Input rows »
◆ ◆ ◆ ◆ ◆ ◆ ◆

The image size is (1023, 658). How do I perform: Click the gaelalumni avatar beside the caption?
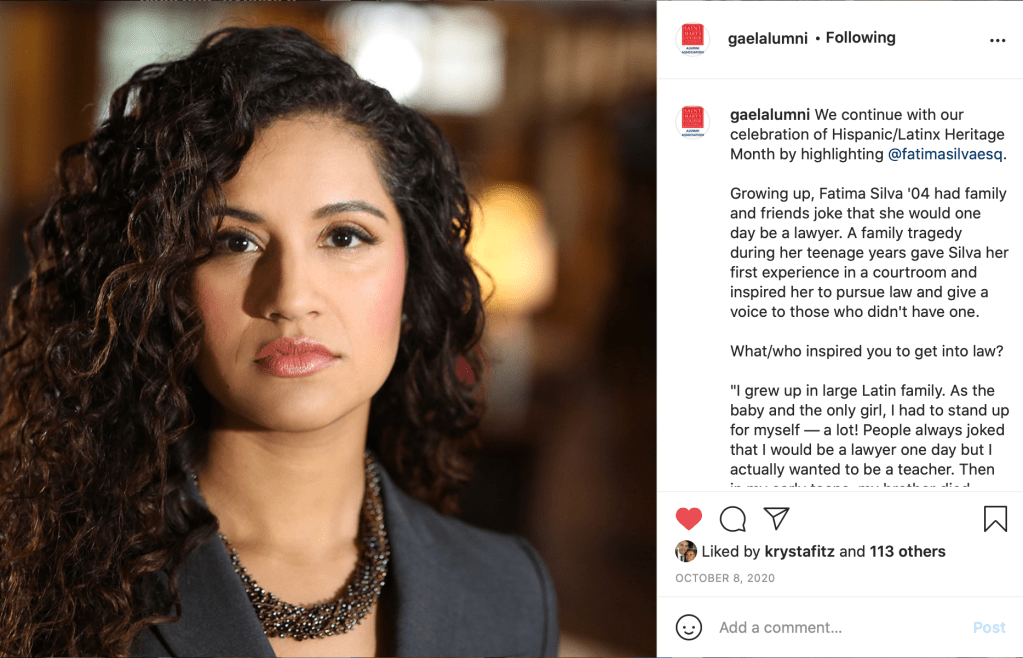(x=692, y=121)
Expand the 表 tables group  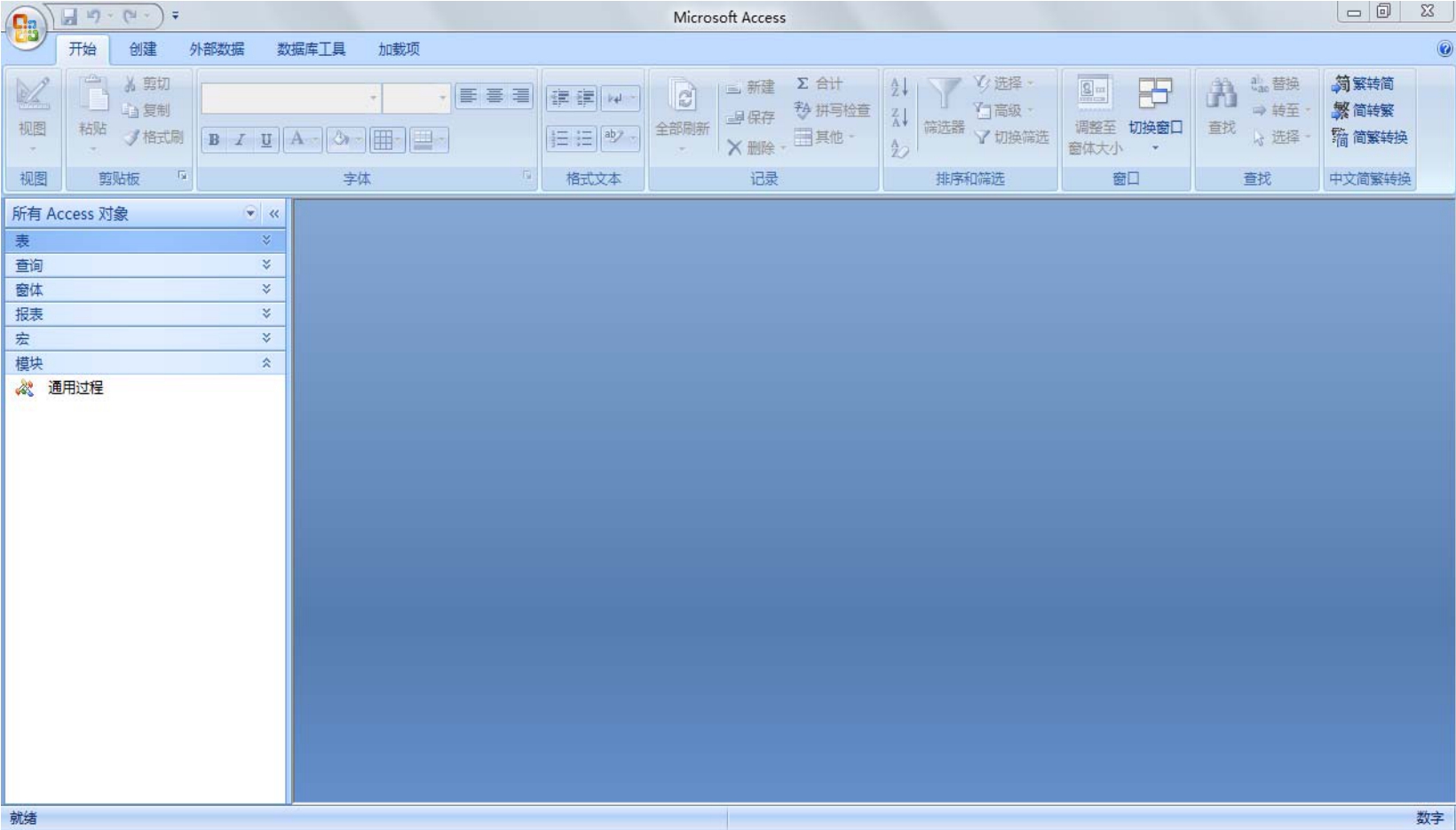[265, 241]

◆ ◆ ◆ ◆ ◆ ◆ ◆

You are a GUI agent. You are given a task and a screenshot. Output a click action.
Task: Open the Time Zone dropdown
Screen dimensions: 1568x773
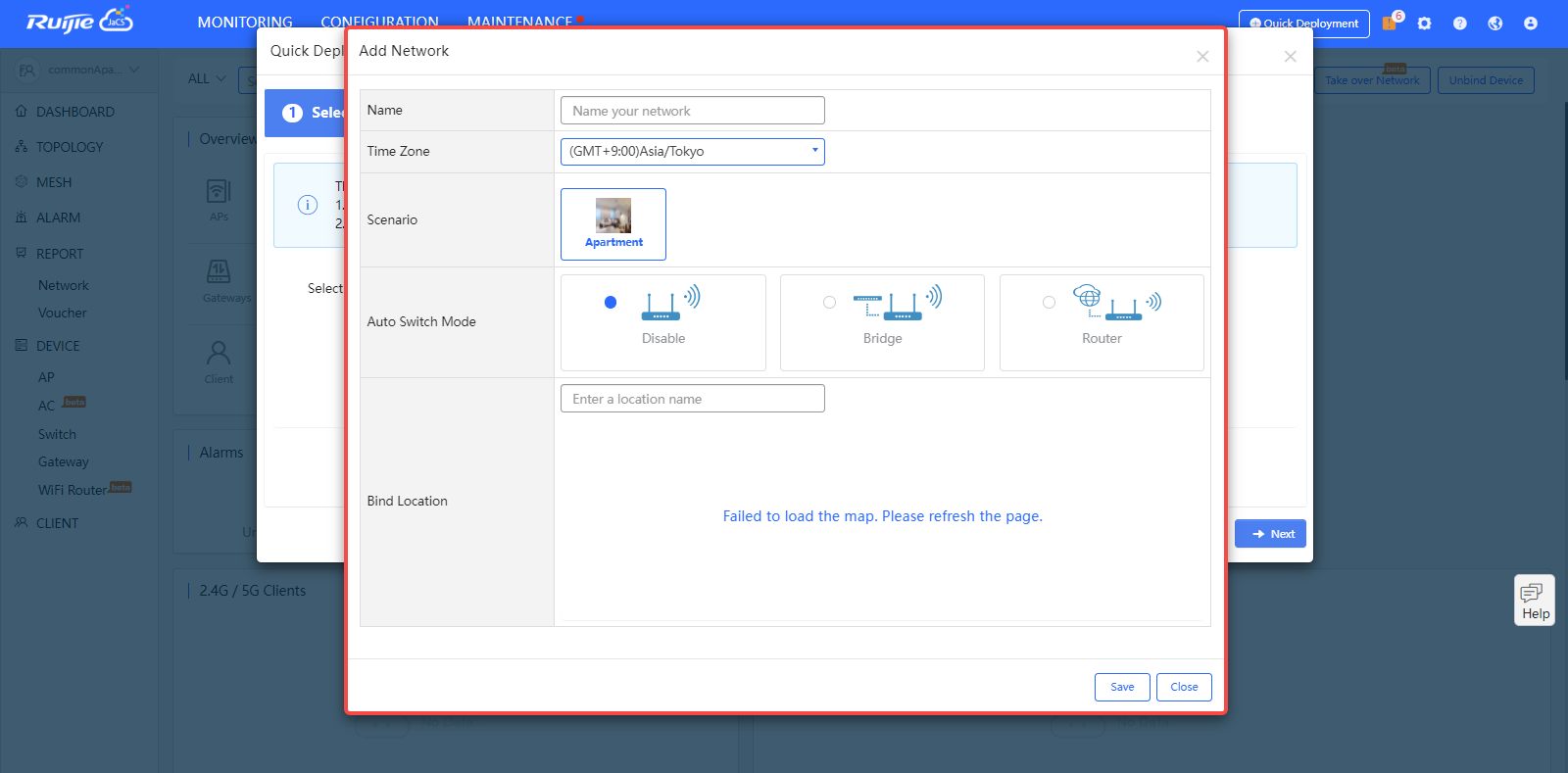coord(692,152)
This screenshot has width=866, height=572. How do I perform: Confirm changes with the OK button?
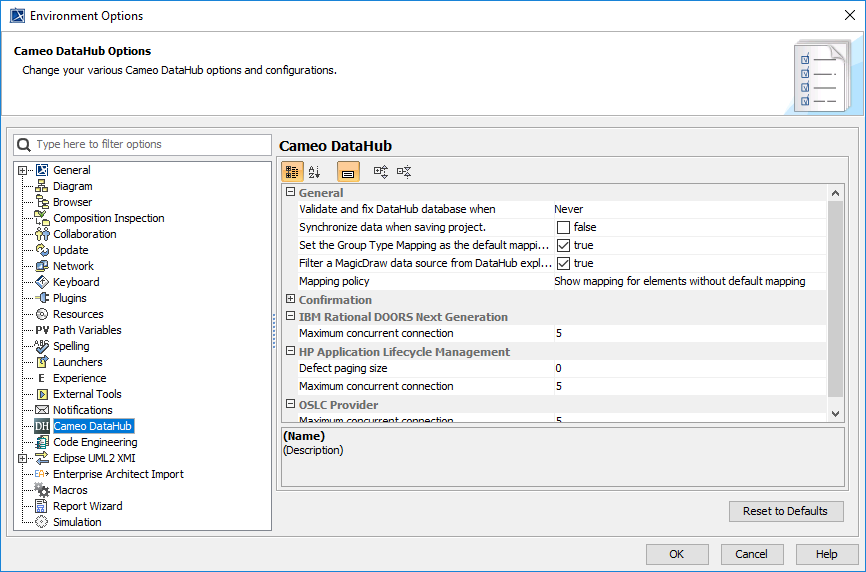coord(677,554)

◆ ◆ ◆ ◆ ◆ ◆ ◆

Aim » Render the lines between the ones holding "This screenshot has" and "coord(677,554)", inclusive, as a Markdown table with the columns No and Line. Number each line and skip any blank ones. Leave the pictures out.

Written answer »
| No | Line |
|---|---|
| 1 | This screenshot has width=866, height=572. How do I perform: Confirm changes with the OK button? |
| 2 | coord(677,554) |